One of prior comments on SM (see http://www.sciencemadness.org/talk/viewthread.php?tid=23 ):

Quote: Originally posted by AJKOER  
OK, I an across a preparation path using available, mostly households, starting materials. To quote from Atomistry.com on HCN (link: http://carbon.atomistry.com/hydrocyanic_acid.html ):

"Bergmann has shown that when ammonia is passed over carbon heated to about 1300° C., 90 per cent, of it is converted into HCN. The reaction is endothermic, its heat being -39,500 calories. A modification of this reaction is that of Roeder and Grunwald, who pass a mixture of ammonia, and nitrous oxide over heated carbon, the reaction being:

2NH3 + N2O + 4C = 4HCN + H2O - 58,000 calories.

Owing to the heat of decomposition of nitrous oxide, which is endothermic, and the heat of formation of steam, it is not necessary to heat the carbon to so high a temperature as in the former case; indeed the yield of hydrogen cyanide is nearly quantitative when the temperature of the carbon is but 450° C. "
........

[Edited on 4-10-2014 by AJKOER]

--------------------------------------------------------------------

A bit harder, try this path (see https://chemiday.com/en/reaction/3-1-0-261):

CO + NH3 --500 C, Al2O3--> HCN + H2O

"Carbon monoxide react with ammonia to produce hydrogen cyanide and water. The technical method production hydrogen cyanide. This reaction takes place at a temperature of 500-800°C, an overpressure. In this reaction, the catalyst is can be V2O5, CeO2 Al2O3, ThO2."

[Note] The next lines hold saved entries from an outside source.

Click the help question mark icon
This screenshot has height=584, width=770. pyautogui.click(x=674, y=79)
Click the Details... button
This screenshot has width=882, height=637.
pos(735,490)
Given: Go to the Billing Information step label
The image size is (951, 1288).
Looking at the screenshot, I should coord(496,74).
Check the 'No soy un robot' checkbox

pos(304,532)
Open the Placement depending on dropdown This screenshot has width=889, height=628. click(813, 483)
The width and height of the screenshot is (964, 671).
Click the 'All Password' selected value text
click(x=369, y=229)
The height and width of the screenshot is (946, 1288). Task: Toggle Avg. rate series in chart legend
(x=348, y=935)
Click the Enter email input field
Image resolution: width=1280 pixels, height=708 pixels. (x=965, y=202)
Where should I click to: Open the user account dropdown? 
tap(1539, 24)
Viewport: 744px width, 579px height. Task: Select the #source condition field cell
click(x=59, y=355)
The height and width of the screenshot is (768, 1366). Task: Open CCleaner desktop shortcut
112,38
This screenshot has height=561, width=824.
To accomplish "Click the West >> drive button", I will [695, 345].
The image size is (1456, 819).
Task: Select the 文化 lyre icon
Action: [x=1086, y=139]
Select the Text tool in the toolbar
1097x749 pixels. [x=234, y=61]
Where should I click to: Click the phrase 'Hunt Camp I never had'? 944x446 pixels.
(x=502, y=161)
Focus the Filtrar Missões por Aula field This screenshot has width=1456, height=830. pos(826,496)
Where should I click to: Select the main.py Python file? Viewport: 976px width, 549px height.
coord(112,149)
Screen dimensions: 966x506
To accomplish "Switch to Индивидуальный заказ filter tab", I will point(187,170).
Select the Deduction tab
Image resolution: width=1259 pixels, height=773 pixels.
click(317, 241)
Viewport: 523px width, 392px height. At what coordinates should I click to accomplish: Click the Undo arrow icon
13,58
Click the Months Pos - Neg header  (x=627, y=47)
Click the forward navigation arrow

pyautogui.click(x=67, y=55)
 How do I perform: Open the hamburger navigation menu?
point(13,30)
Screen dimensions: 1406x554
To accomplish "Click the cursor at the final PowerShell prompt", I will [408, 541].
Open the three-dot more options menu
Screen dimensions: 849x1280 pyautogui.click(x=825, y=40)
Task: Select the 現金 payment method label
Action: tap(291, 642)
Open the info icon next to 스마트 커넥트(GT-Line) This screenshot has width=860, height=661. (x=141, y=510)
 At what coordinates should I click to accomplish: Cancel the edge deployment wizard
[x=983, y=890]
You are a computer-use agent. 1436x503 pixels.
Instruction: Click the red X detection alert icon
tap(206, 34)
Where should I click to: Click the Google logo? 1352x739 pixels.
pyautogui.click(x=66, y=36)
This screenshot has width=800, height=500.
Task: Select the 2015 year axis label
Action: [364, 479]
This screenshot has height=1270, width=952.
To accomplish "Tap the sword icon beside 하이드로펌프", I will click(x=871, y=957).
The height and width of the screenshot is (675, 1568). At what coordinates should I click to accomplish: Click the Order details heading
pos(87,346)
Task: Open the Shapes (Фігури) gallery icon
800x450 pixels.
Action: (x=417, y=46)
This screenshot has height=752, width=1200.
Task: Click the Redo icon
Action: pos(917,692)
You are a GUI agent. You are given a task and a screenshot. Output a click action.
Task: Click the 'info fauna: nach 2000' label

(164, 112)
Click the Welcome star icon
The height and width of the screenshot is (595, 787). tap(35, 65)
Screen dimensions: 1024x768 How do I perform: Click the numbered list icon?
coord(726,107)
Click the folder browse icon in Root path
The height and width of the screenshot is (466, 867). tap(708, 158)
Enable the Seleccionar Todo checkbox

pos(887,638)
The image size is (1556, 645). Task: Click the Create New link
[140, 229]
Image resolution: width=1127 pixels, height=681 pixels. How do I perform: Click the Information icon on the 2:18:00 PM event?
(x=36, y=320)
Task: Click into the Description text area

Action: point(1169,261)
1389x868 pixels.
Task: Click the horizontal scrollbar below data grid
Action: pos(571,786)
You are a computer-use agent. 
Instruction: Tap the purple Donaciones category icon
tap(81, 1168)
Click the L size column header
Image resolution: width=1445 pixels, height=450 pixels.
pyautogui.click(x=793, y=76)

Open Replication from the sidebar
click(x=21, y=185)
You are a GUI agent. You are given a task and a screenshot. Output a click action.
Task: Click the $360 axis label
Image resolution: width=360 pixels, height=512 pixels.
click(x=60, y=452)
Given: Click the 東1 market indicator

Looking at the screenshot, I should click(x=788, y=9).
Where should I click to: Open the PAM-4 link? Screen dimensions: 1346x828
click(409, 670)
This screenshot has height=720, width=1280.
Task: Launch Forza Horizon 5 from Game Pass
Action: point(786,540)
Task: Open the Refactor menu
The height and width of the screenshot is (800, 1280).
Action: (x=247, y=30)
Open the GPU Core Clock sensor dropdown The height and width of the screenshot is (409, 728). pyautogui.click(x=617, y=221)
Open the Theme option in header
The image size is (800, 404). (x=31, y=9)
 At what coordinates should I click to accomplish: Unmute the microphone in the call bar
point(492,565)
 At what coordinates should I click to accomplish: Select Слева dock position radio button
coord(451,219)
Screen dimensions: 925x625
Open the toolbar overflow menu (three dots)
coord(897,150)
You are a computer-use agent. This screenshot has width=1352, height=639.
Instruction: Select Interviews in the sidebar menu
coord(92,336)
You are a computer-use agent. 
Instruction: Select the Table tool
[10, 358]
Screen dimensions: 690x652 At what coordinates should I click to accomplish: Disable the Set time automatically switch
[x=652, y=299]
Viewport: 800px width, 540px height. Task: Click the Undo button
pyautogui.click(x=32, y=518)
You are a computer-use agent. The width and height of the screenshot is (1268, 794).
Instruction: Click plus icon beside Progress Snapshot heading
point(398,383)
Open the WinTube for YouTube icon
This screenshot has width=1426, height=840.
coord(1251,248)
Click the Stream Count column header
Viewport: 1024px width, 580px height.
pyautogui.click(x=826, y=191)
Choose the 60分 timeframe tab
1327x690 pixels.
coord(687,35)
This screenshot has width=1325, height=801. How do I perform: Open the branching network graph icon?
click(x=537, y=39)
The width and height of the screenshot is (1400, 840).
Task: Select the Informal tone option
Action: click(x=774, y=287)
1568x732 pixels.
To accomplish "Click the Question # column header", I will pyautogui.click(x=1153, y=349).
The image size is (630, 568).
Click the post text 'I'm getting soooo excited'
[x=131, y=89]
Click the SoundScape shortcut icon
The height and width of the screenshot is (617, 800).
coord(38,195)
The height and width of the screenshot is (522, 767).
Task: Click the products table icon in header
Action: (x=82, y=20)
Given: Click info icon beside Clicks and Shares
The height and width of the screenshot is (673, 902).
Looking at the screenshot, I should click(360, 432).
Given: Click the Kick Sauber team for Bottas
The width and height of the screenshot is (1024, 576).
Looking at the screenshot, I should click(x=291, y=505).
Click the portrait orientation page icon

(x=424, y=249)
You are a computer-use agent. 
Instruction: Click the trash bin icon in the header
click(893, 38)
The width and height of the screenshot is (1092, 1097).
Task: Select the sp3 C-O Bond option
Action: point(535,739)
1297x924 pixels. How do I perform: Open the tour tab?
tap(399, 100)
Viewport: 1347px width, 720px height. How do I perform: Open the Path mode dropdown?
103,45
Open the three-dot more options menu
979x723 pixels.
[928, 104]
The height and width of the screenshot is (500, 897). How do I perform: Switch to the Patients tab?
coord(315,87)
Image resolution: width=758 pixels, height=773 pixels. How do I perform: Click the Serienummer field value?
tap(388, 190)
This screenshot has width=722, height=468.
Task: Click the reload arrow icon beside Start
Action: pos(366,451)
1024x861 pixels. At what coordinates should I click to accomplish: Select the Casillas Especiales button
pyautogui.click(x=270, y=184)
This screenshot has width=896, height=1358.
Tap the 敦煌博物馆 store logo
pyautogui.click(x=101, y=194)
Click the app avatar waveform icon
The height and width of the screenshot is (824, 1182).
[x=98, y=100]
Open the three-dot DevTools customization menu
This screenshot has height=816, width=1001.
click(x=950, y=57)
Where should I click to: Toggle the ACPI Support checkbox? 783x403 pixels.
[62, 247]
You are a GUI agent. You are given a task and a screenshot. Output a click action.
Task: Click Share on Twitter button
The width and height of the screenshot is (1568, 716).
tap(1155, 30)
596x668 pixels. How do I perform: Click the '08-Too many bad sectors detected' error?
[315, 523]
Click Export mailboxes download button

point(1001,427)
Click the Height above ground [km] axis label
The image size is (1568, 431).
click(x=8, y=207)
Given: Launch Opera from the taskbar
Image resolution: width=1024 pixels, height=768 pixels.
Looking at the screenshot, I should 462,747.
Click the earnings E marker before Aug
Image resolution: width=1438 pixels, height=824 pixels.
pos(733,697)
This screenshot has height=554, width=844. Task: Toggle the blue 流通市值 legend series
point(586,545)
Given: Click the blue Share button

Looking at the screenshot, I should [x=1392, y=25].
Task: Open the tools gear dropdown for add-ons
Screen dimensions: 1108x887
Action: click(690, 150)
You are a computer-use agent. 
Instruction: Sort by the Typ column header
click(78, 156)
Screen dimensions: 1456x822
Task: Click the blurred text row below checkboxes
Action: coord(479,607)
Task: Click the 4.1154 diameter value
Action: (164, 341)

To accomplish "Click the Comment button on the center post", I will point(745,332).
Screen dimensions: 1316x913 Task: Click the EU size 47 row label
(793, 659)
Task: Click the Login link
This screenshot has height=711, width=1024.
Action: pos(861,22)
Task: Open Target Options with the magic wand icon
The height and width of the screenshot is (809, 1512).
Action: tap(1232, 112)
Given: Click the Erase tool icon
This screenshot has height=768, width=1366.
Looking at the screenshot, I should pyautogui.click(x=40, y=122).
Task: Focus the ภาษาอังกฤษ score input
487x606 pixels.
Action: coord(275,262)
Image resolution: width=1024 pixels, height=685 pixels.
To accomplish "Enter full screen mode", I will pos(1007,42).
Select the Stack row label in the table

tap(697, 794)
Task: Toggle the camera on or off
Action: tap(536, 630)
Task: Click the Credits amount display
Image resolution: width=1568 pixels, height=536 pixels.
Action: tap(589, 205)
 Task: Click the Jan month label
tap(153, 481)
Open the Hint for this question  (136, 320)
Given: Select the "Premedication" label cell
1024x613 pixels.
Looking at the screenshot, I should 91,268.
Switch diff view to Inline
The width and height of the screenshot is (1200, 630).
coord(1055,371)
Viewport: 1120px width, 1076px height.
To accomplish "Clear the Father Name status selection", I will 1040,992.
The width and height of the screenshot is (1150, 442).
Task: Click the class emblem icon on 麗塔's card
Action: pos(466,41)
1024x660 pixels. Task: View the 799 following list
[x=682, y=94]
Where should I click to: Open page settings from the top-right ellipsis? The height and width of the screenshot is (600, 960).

Text sounds like a translation.

At such high temperatures, I would expect:

NH3 + Heat ---> .H + .NH2

based on the action of hv on ammonia (see R1 at https://journals.ametsoc.org/doi/pdf/10.1175/1520-0469%28197... )

Then, subsequent reactions with CO forming HCN and H2O.

------------------------------------------------------------------

The above speculated radical mechanism is interesting, if correct, as the hydrogen atom radical can be formed at RT by the action of NaOH (or HCl) on Aluminum metal where some .H radical could be imbued on the surface of the Aluminum. My prior related comment:

Quote: Originally posted by AJKOER  

.......
Next, imbue the surface of Mg or Al with the hydrogen atom radical (from the traditional nascent hydrogen generation methods based on say Al/NaOH).

One may assume that the •H radical functional behaves (per its seemingly reversible formation reaction: e- + H+ = •H ) as apparently a (e-,H+) pair acting on ions. For an example from 'Hydrometallurgy 2008: Proceedings of the Sixth International Symposium', p. 818, a commercial reductive leaching equation, to quote:

" PbS + 2 •H = Pb + H2S (5) " (see https://books.google.com/books?id=1etfSdk55SYC&pg=PA818&... )

which I view functionally as follows:

Pb(+2)S(2-) + 2 (e-, H+) = Pb + H2S (g)
......
[Edited on 4-10-2018 by AJKOER]


So the surface .H could be further enlisted in other (unspecified) reactions with CO per above via the radical reaction:

.H + NH3 = H2 + .NH2

which are the same radicals (.H, .NH2) postulated above to be formed at high temperatures that eventually result in a HCN product.

[Edited on 9-11-2018 by AJKOER]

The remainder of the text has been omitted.